The Fourth Circuit has divided this holistic inquiry into a two-part test:

First, the challenged standard, practice, or procedure must impose a discriminatory burden on members of a protected class, meaning that members of the protected class have less opportunity than other members of the electorate to participate in the political process and to elect representatives of their choice.
Second, that burden must in part be caused by or linked to social and historical conditions that have or currently produce discrimination against members of the protected class.
LWV, 769 F.3d at 240 (internal quotation marks and citations omitted). The Court's determination under this test is guided by certain factors, detailed in the VRA's legislative history, “which typically may be relevant” (the “Senate Factors”). Gingles, 478 U.S. at 44. However, “there is no requirement that any particular number of factors be proved, or that a majority of them point one way or the other.” Id. at 45 (internal quotation marks and citations omitted).

In Thornburg v. Gingles, the Supreme Court listed a non-comprehensive set of factors to consider:

“[(1)] the history of voting-related discrimination in the State or political subdivision; [(2)] the extent to which voting in the elections of the State or political subdivision is racially polarized; [(3)] the extent to which the State or political subdivision has used voting practices or procedures that tend to enhance the opportunity for discrimination against the minority group, such as unusually large election districts, majority vote requirements, and prohibitions against bullet voting; [(4)] the exclusion of members of the minority group from candidate slating processes; [(5)] the extent to which minority group members bear the effects of past discrimination in areas such as education, employment, and health, which hinder their ability to participate effectively in the political process; [(6)] the use of overt or subtle racial appeals in political campaigns; and [(7)] the extent to which members of the minority group have been elected to public office in the jurisdiction.”
478 U.S. 30, 44-45 (1986). Other relevant considerations which may have probative value include “[(8)] evidence demonstrating that elected officials are unresponsive to the particularized needs of the members of the minority group and [(9)] that the policy underlying the State's or the political subdivision's use of the contested practice or structure is tenuous.” Id. at 45.

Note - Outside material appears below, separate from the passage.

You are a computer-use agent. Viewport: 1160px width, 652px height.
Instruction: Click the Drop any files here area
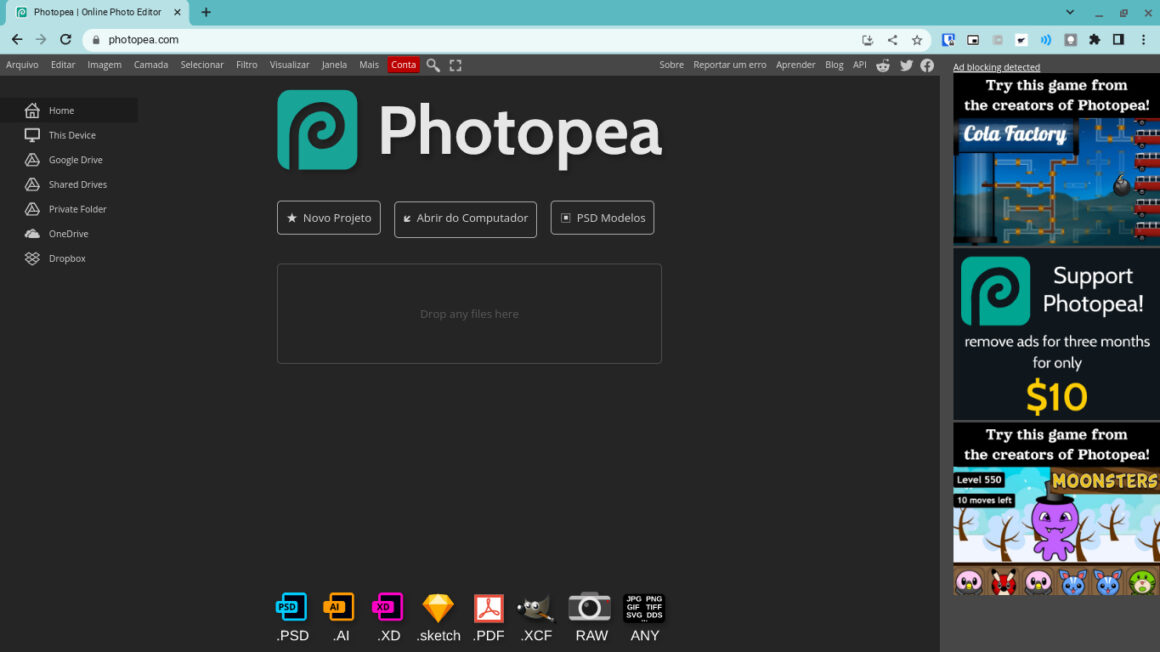468,313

Since this Court's order on Plaintiffs' motion for preliminary injunction and the Fourth Circuit's subsequent review, the Supreme Court decided Brnovich v. Democratic Nat'l Comm., 141 S.Ct. 2321 (2021). Although not a voter denial case, when analyzing the totality of the circumstances under Section 2(b), the Supreme Court considered (1) “the size of the burden imposed by a challenged voting rule,” (2) “the degree to which a voting rule departs from what was standard practice when § 2 was amended in 1982,” (3) “[t]he size of any disparities in a rule's impact on members of different racial or ethnic groups,” (4) “the opportunities provided by a State's entire system of voting,” and (5) “the strength of the state interests served by a challenged voting rule.” Brnovich, 141 S.Ct. at 2338-39. However, the Supreme Court specified that it was not attempting “to compile an exhaustive list” and held that because § 2(b) requires consideration of the totality of the circumstances, “any circumstance that has a logical bearing on whether voting is ‘equally open' and affords equal ‘opportunity' may be considered.” Id. at 2338.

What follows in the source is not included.